- If you get hired at Apple, come in thirsty. Real thirsty. You're going to be drinking a TON of Kool-Aid. Throughout your on boarding and training experience you will be forced to drink Kool-Aid, swallow it and gulp down some more. You will be expected to sing the companies praises at every turn. This will not change, either be ready for it or you will not last.
- Management varies greatly by location, but is in general, a sad, poor excuse for a "leader" (they give themselves this title, it is not earned). You will, without question come across the occasional member of management of "gets it," these men and women will make a profound impact on you. Sadly, they are far and few between and the rest of the junk will win out.
- Nearly everyone is hired in at the entry level roles (Specialist or Technical Specialist) and nearly everyone promotes quickly (usually once per year for the first two or three years). Once you have two or three promotions under your belt, typically just beneath the management level, your development with COMPLETELY STALL. The "elevated" positions (in order: Pro, Lead, Lead Genius, Manager, Senior Manager, Store "Leader") are limited and competition for them is stiff. If you land one of these "elevated" roles, get comfortable. You will be in it for a WHILE. YEARS.

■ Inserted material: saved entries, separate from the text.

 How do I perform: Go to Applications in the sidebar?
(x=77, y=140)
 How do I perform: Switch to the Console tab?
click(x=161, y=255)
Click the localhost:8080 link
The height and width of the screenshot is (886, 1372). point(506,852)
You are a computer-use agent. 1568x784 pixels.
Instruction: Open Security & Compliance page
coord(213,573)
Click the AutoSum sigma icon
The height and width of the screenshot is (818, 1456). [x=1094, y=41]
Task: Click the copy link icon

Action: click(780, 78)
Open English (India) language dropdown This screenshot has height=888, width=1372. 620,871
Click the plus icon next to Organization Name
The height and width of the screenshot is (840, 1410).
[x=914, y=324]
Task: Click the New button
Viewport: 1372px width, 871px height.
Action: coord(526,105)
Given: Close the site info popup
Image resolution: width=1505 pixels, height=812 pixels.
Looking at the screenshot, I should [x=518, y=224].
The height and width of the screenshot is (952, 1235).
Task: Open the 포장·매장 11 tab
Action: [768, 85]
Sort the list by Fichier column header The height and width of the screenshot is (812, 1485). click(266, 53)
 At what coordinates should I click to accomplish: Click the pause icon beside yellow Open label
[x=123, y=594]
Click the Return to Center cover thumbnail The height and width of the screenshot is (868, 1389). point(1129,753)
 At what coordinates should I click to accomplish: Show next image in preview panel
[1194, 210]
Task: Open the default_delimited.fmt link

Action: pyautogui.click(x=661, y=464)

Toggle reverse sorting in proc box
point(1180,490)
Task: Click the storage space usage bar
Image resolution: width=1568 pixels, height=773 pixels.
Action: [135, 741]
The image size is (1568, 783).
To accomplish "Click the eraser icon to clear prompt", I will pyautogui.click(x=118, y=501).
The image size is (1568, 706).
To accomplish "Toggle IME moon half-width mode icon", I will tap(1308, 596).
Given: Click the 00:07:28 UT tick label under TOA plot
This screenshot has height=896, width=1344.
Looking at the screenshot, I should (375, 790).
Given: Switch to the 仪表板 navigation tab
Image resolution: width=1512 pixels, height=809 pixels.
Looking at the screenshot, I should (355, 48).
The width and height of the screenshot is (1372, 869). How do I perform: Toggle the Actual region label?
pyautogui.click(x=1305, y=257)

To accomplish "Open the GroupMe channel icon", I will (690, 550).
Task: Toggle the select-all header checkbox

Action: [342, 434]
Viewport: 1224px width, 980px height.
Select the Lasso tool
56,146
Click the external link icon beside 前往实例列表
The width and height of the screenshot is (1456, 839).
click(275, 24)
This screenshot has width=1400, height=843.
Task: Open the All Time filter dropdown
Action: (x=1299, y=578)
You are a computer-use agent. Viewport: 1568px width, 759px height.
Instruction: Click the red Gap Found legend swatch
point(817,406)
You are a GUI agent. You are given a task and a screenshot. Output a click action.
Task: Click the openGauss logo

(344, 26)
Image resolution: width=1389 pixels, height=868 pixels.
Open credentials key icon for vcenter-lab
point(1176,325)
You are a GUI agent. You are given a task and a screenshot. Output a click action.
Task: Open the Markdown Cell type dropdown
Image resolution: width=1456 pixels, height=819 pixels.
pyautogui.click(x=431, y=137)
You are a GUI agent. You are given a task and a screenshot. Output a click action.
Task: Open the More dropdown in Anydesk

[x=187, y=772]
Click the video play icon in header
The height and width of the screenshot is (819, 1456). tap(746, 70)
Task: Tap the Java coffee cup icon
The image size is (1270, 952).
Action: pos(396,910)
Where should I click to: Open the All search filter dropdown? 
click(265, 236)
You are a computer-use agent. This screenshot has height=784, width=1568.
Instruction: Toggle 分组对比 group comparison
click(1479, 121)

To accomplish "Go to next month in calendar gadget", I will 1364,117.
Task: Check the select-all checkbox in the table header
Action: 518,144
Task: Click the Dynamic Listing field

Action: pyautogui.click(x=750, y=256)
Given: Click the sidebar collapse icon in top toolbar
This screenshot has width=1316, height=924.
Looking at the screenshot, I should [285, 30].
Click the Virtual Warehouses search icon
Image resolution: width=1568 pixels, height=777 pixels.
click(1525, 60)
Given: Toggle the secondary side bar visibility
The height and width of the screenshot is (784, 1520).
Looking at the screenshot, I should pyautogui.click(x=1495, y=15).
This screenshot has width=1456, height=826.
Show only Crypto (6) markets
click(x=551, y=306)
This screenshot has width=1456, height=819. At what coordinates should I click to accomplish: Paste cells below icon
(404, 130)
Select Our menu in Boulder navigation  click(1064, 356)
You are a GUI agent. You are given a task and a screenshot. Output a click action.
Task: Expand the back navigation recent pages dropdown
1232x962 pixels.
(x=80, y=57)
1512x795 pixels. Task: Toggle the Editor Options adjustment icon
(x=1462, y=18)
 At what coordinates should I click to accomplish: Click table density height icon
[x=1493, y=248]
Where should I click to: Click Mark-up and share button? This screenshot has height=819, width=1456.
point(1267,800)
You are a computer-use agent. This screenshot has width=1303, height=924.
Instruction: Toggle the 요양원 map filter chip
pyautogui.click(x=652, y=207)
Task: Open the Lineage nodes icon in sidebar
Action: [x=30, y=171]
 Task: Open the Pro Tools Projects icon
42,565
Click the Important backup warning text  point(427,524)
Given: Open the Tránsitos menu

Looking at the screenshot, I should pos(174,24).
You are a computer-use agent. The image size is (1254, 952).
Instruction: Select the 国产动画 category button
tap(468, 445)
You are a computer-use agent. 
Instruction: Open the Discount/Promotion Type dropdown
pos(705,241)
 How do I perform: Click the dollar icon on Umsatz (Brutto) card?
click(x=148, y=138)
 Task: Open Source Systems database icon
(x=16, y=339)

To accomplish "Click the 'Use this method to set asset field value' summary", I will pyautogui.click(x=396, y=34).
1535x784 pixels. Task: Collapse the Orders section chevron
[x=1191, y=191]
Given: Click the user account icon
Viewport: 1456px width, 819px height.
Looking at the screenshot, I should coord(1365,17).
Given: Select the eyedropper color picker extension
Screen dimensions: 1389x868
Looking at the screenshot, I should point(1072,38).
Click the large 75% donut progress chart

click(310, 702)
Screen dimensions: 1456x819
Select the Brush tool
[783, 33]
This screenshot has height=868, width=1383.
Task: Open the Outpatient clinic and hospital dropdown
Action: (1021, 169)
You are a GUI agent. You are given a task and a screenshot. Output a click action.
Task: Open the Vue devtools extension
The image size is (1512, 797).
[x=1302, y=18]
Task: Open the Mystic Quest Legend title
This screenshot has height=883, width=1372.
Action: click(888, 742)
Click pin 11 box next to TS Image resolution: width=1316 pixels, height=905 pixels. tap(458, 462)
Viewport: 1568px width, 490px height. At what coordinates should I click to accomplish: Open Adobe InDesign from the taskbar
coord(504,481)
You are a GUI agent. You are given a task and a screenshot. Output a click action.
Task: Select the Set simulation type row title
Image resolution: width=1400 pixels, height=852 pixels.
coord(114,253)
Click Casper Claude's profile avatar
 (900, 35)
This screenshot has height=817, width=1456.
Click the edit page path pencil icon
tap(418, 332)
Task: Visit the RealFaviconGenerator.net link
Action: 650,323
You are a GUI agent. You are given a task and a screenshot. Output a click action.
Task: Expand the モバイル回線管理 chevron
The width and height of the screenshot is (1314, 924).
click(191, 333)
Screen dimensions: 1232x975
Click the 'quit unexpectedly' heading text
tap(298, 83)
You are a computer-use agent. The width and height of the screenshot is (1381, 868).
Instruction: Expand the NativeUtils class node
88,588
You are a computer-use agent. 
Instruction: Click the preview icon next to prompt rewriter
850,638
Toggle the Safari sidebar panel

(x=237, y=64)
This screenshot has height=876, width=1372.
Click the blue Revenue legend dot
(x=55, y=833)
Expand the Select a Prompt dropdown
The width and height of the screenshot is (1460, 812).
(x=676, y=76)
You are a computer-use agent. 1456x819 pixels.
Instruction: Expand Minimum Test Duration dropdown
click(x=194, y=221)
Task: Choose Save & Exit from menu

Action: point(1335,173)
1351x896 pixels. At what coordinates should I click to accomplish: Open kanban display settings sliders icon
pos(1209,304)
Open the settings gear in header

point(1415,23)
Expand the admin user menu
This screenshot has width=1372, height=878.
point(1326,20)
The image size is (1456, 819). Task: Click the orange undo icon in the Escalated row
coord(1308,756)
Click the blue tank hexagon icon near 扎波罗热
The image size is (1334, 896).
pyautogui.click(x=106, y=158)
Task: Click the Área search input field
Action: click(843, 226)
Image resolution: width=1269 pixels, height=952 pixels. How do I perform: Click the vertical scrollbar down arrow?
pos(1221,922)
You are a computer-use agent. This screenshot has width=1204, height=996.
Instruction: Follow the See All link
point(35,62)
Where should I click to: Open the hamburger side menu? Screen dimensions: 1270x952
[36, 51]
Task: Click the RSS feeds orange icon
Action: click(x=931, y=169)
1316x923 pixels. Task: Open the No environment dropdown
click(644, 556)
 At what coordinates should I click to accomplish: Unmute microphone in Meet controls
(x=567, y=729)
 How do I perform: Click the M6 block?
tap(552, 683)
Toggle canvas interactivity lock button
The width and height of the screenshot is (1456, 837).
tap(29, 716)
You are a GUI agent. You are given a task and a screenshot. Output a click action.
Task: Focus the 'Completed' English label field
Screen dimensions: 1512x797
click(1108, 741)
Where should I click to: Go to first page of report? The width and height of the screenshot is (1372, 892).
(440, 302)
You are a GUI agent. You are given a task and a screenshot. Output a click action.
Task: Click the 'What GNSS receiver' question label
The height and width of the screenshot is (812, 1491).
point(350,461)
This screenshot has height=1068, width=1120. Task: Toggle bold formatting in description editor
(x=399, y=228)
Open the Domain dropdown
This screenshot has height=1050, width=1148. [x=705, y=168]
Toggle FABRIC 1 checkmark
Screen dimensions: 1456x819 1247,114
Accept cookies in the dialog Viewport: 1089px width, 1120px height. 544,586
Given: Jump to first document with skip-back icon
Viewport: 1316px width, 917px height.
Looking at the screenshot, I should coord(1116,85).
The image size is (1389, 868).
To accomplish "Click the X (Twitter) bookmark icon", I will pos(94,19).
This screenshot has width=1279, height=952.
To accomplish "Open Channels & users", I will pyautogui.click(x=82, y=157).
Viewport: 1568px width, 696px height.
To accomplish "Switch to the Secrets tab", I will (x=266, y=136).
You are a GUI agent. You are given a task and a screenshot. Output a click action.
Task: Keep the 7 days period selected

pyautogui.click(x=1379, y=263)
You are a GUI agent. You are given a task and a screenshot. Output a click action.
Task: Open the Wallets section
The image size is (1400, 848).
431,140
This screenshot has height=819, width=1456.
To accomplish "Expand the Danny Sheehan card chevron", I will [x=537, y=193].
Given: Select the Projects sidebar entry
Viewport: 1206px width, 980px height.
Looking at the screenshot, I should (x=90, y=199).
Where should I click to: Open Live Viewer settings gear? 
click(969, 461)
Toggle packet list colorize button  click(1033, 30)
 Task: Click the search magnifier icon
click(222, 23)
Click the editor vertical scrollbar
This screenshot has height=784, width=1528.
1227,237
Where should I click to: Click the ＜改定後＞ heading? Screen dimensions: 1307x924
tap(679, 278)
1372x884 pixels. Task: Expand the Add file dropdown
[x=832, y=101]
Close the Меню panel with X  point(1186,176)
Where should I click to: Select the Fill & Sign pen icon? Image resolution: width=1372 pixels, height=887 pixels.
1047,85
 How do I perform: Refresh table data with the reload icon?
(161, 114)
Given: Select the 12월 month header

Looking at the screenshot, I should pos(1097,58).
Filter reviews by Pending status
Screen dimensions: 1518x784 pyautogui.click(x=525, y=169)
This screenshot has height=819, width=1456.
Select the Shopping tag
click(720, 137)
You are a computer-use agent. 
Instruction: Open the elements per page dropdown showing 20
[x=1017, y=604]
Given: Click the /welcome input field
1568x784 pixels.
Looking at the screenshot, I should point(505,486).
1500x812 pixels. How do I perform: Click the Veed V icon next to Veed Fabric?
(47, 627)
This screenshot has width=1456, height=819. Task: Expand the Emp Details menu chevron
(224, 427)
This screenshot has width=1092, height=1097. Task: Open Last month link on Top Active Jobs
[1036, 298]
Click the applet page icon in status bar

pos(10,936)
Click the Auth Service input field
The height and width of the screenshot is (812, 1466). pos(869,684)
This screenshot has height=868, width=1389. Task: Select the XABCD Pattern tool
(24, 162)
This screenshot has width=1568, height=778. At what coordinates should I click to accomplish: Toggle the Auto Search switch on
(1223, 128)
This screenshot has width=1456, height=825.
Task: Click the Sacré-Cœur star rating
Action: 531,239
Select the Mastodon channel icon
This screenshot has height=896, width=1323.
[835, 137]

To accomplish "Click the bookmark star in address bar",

- Store "Leaders" are NEVER in the building. Senior Managers typically run the day-to-day store operations.
- Turnover is incredibly, ridiculously, annoying high. If you get hired, please expect roughly 35-40% of your location to completely turn over per year. You will see a huge hiring increase around the fall and holiday period, hiring will stop around the New Year, people will drop like flies until the next fall, process starts over again.
- Work/life balance is a joke. Do not expect to have it. Do not expect to get any holiday's off, do not expect scheduling to do you any favors. Time off requests have to be made 4-5 weeks in advance and if you want any chance of actually getting the time approved, request it 8-10 weeks in advance. As a result of new product launches, do not even think of asking for ANY time off in September, October or November, EVER.
- Development is a joke.
- Internal politics are EVERYTHING at Apple. You MUST "play the game."
- Time and attendance policy is a JOKE. There is no penalty for being late, calling off, missing work. Other team members will take advantage of this and will leave you stranded.
- A ton of "rules" are in place with management that will greatly impact you. A person can only be in a role for so long (they want you to move, up and laterally, often). Expect to be in any one role for just about a year until you are pushed into something else. Please note, often times these are NOT promotions but lateral moves to "add tools to your tool belt." Apple's "culture of feedback" is a genius and evil way of ALWAYS having a justified way to pushback against your plans, development, hopes and more. EVERYTHING at Apple can be looped back to feedback, be prepared to ask management for something and for them to respond with feedback on how you need to improve first. This is a cycle, it happens over and over again.
- If you push back against the "Apple way," be prepared to be forced out. ALWAYS ask for and accept feedback. Always speak highly of Apple products. Always support and get behind new services and initiatives. Always defend the customer, never your colleague. Always smile and nod. Never show frustrations, disappointment or anger. Apple wants smile robots - be one and you will go far.